Nato's ability to respond to cyber-attacks is dependent on the defence capabilities of its 29 member states. Dr James Shea, deputy assistant secretary general for emerging security threats, Nato, explained to delegates at the Cybersecurity for CNI symposium that each member has signed up to a ‘cyber defence pledge' which encompases its capabilities, training, skills and organisation with all the states developing a unified model of assessing capability - thus one nation may be an A, another C+ and the states are then able to benchmark themselves against their allies.
Shea note that one result has been a significant increase in expenditure on cyber security - helping overcome US objections to previous lack of defence spend by some members - with Nato NCIA playing a role in identifying and stress testing each technical solution, covering cost, life cycle, risk assessment, thus providing a list of trusted suppliers that are certified to provide assistance.

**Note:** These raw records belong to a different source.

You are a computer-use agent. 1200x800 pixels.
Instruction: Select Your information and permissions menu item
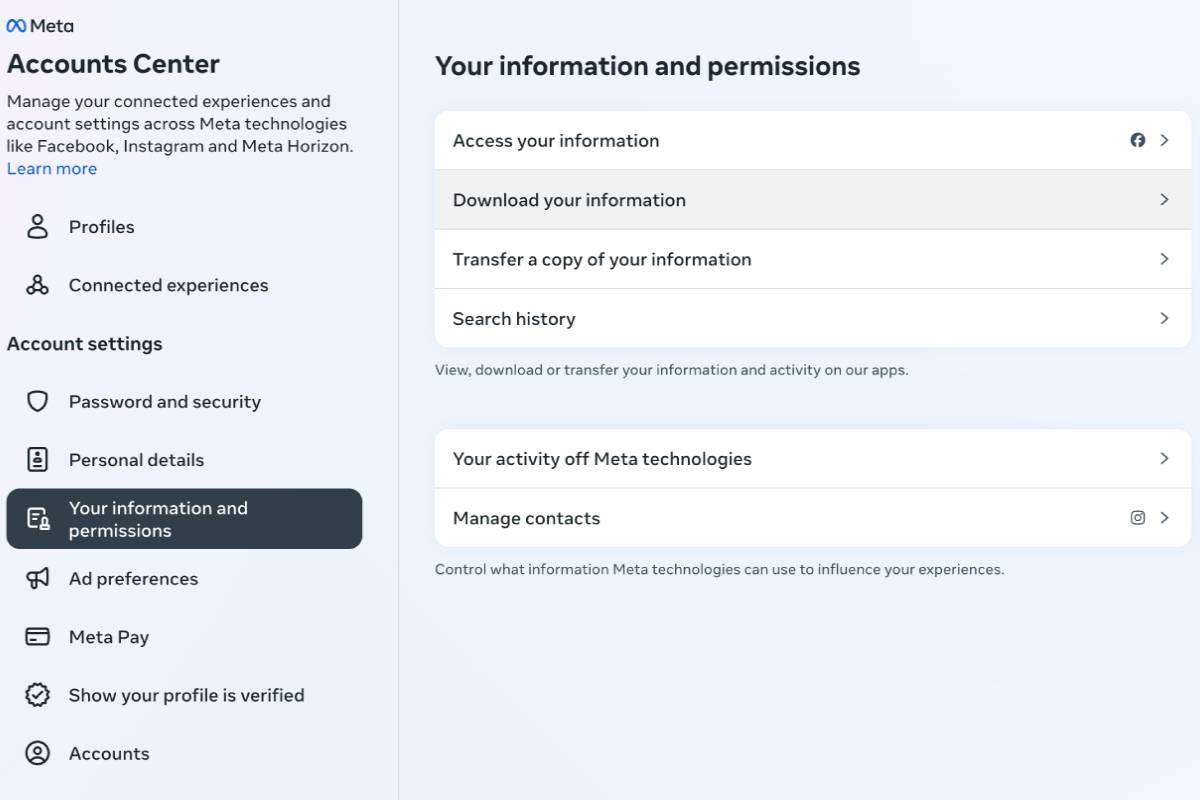[x=184, y=519]
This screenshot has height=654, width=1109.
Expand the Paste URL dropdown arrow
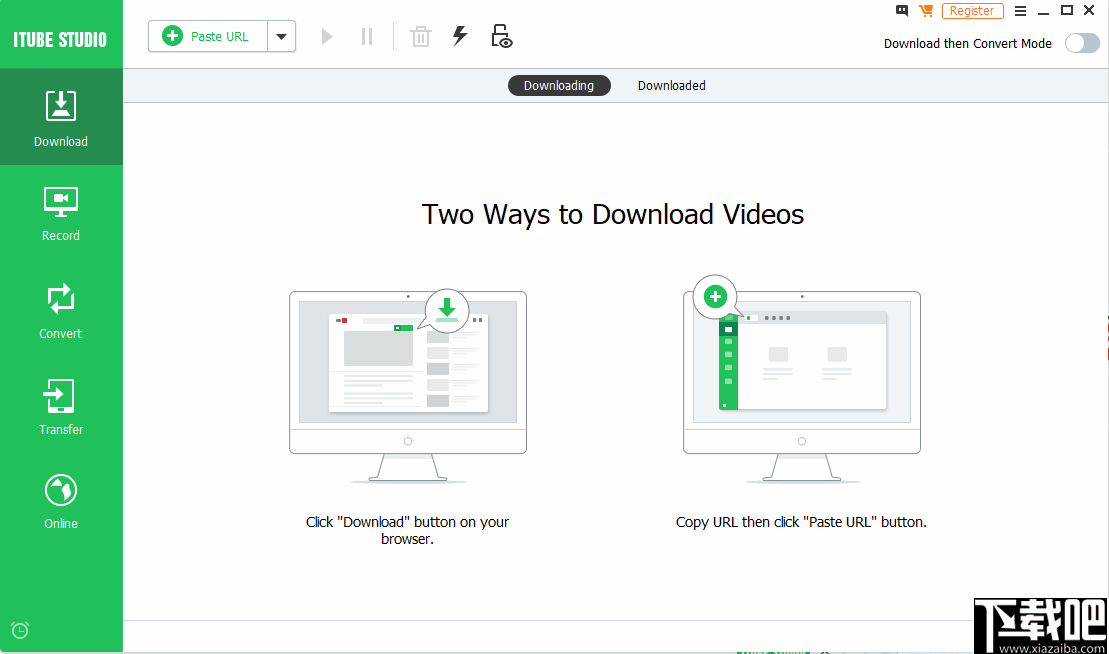(281, 36)
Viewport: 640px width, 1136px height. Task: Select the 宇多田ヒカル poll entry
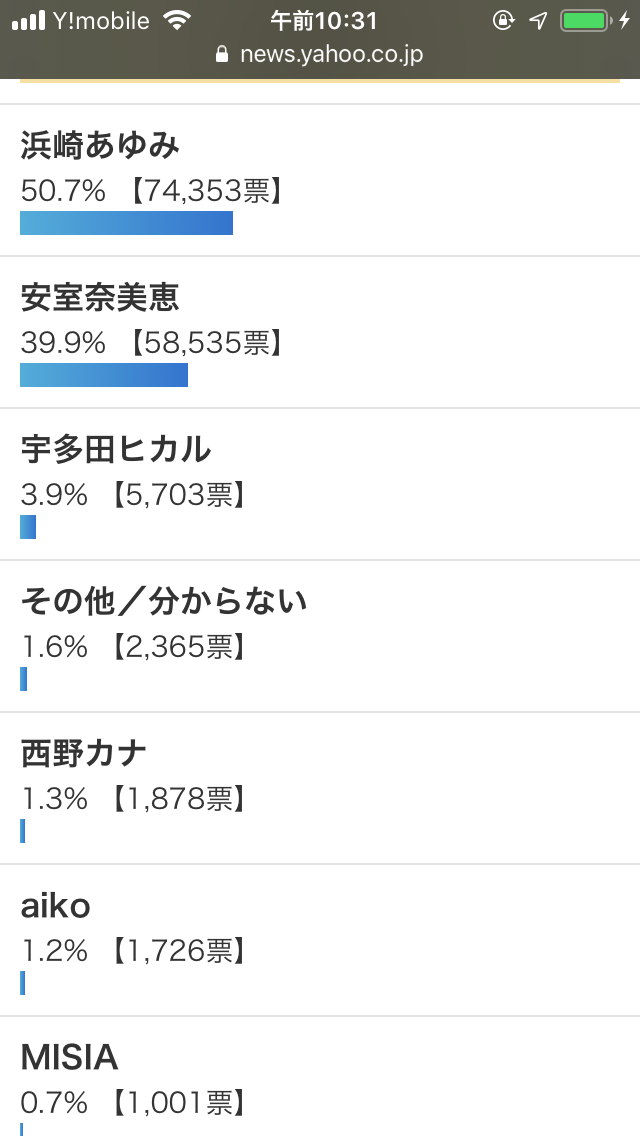[320, 485]
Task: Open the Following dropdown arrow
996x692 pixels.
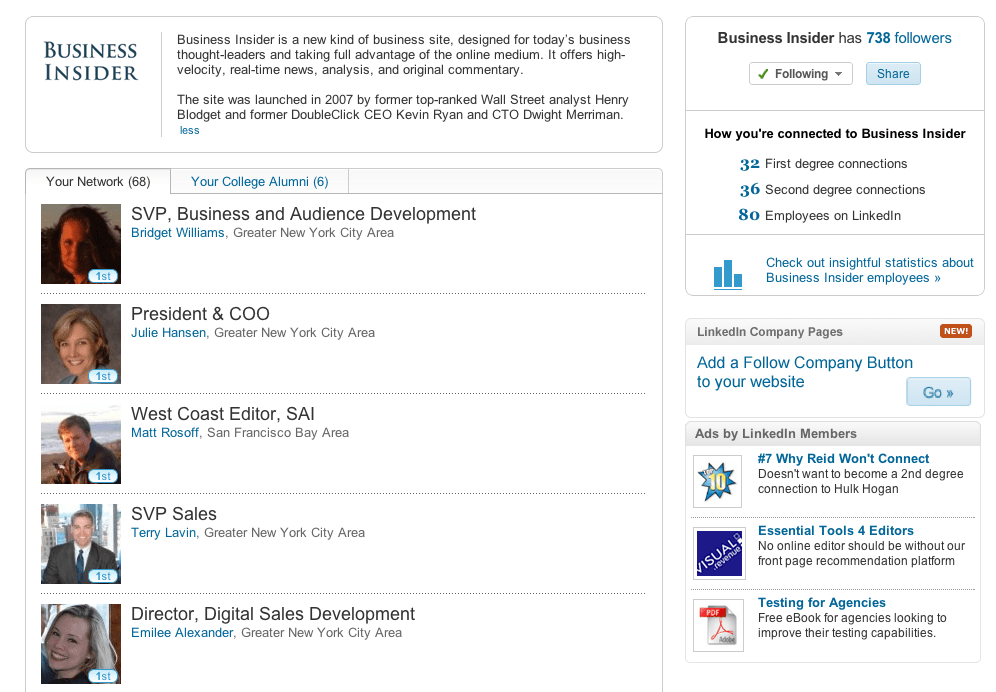Action: coord(840,73)
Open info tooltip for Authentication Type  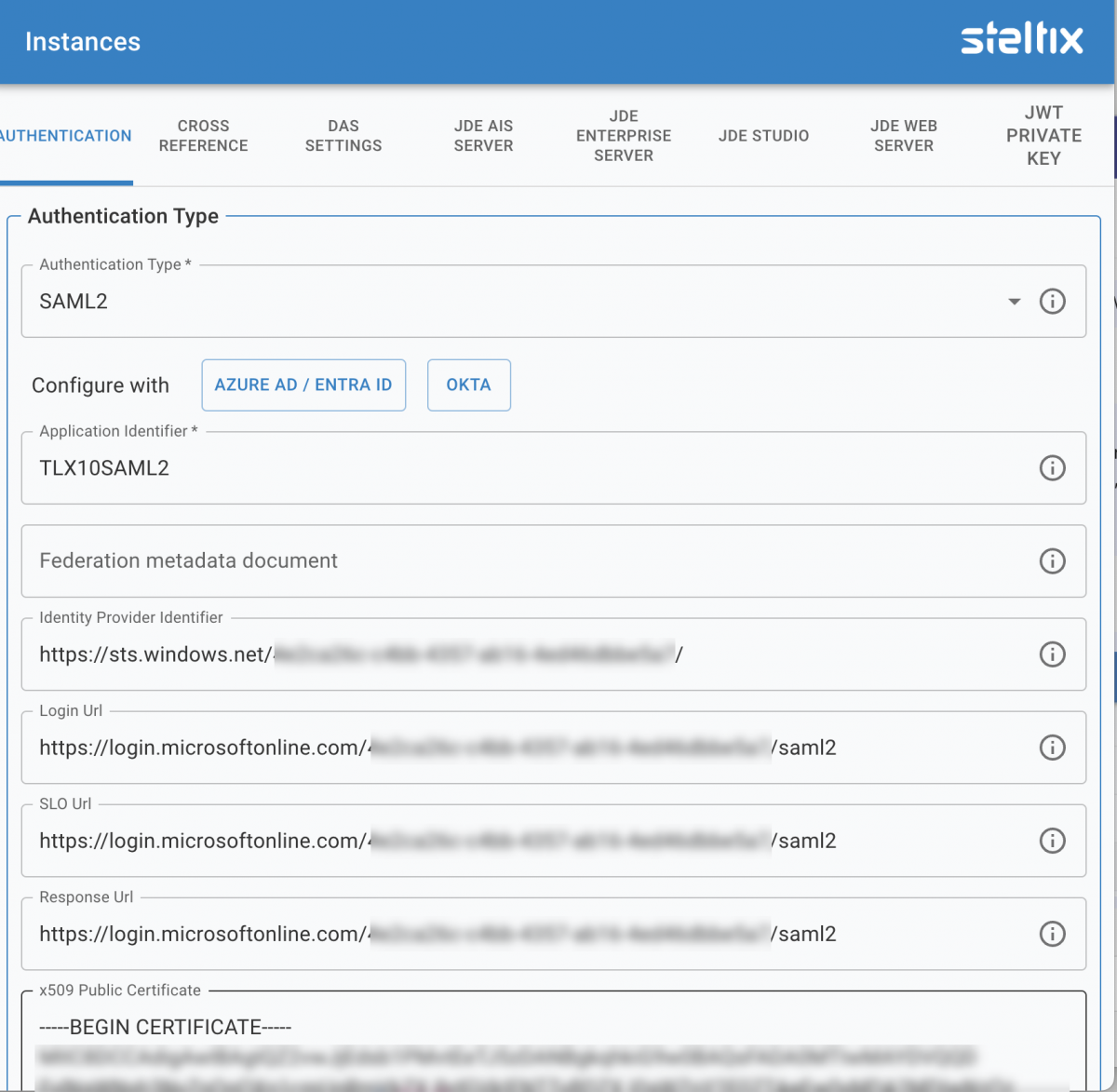click(1053, 301)
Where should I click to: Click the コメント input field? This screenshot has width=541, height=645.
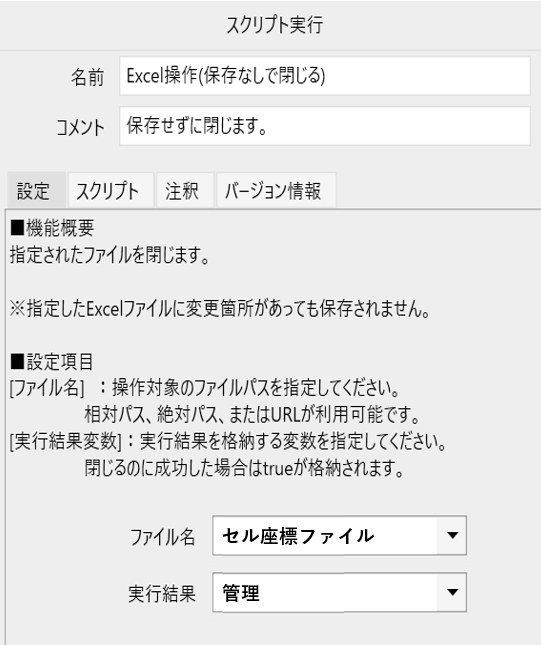point(325,126)
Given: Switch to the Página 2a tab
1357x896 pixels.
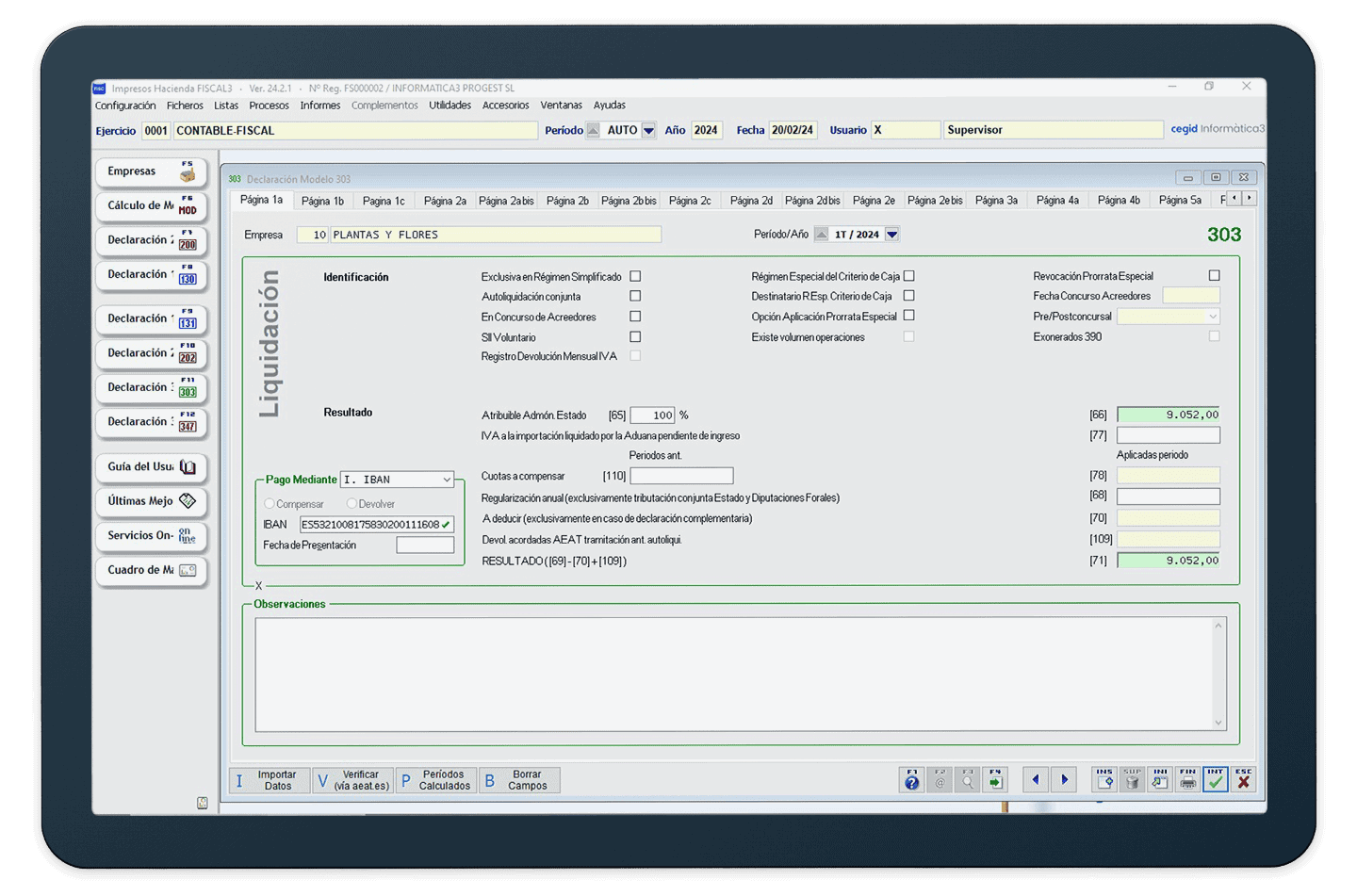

Standardisation is also sought in approach, thus a standardised attribution methodology will allow the countries to work together, and the example given by Shea was the UK response to the Novichok poisoning, in which the UK shared its attribution data with its allies which was credited as giving them the confidence to work together in a common response (expelling Russian diplomats) which was far more powerful than if the UK had acted alone.
Shea noted how, in the physical world, the possession of nuclear weapons by Nato had acted as a deterrent to attacks, whereas in the cyber-world, the perception was that the gains from cyber-attacks could be substantial while the risks of being caught or retaliated against were low - thus it is now necessary to identify what would act as a deterrent in this scenario, given that effective deterrence and effective response are key roles of the organisation.
“We need there to be a high risk and low gain; it needs to be likely you will be identified, named and shamed, have sanctions against you. Maybe we put malware on our own systems to steal the data back that gets stolen, or destroy it or render it useless. There are questions about whether the private sector should also be able to do that, or only the government. But we don't yet know in cyber what would be the deterrent [that works], so we are expanding our toolbox,” said Shea.
While no clear cut answers were offered, Shea clarified the problem for cyber-defenders. Because cyber attacks are mostly not considered article 5, able to trigger a military response, the issue is how to respond to them in a way that de-escalates rather than escalates the conflict - both for attacks on military and on CNI.